TASK GOAL
Each entry should be duplicated verbatim; its pictures should not be.

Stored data
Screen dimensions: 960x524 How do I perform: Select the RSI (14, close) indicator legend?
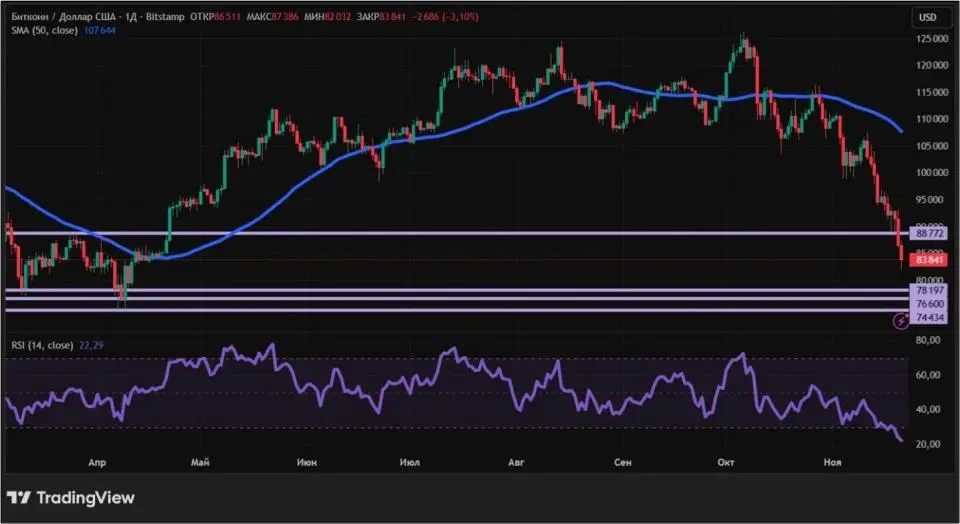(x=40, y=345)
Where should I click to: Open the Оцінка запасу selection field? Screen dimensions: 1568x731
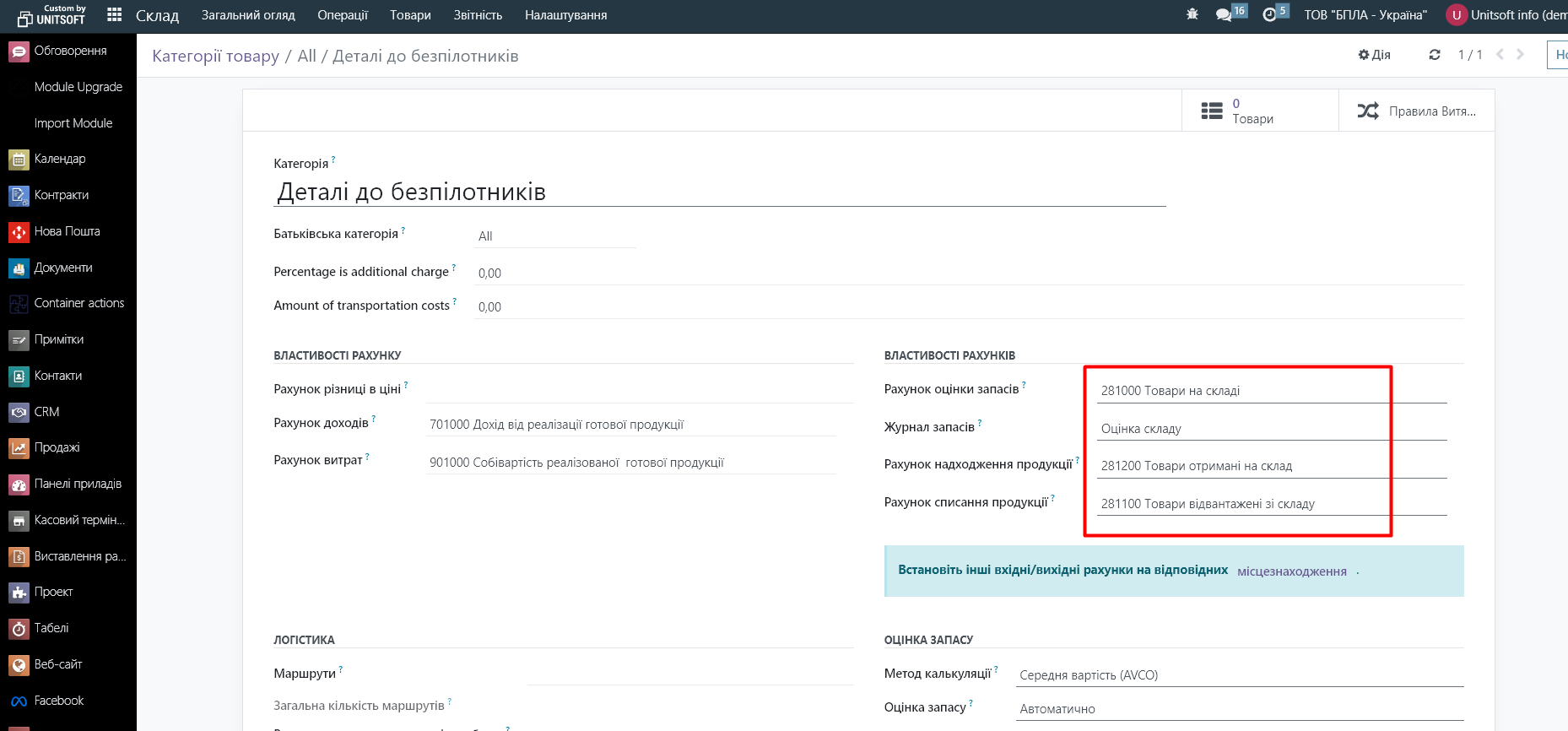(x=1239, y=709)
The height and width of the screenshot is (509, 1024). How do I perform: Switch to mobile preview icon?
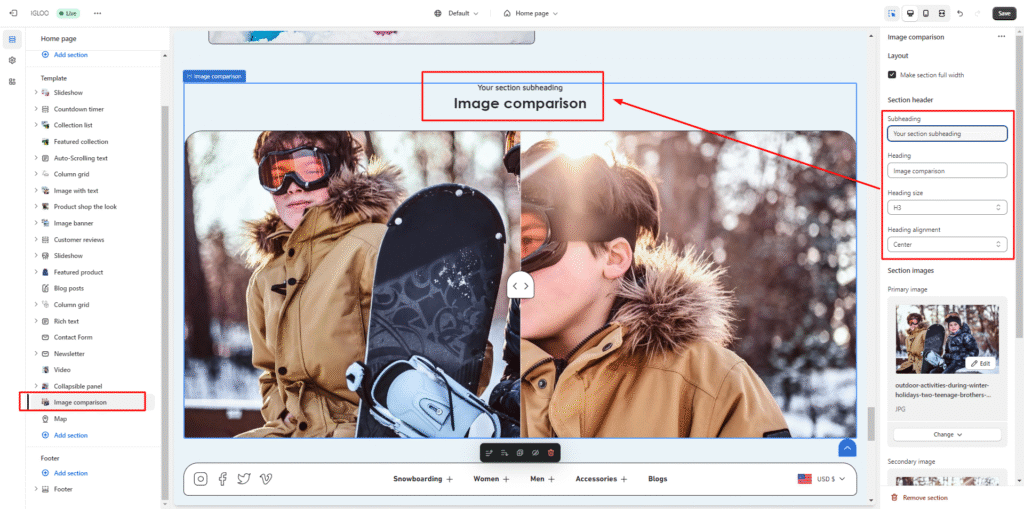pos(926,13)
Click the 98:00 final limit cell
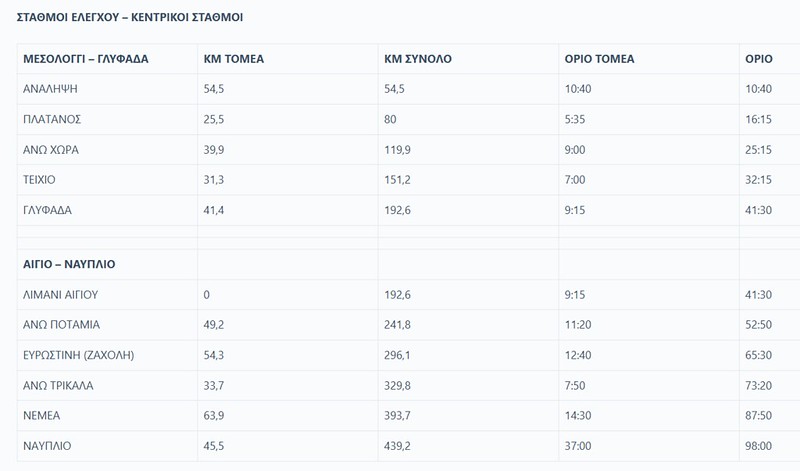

EXERCISE RESULT
Screen dimensions: 960x524 How do I perform: Select the RSI (14, close) indicator legend?
(x=40, y=345)
Where should I click to: Open the Оцінка запасу selection field? Screen dimensions: 1568x731
(x=1239, y=709)
The height and width of the screenshot is (509, 1024). How do I perform: Switch to mobile preview icon?
pos(926,13)
Click the 98:00 final limit cell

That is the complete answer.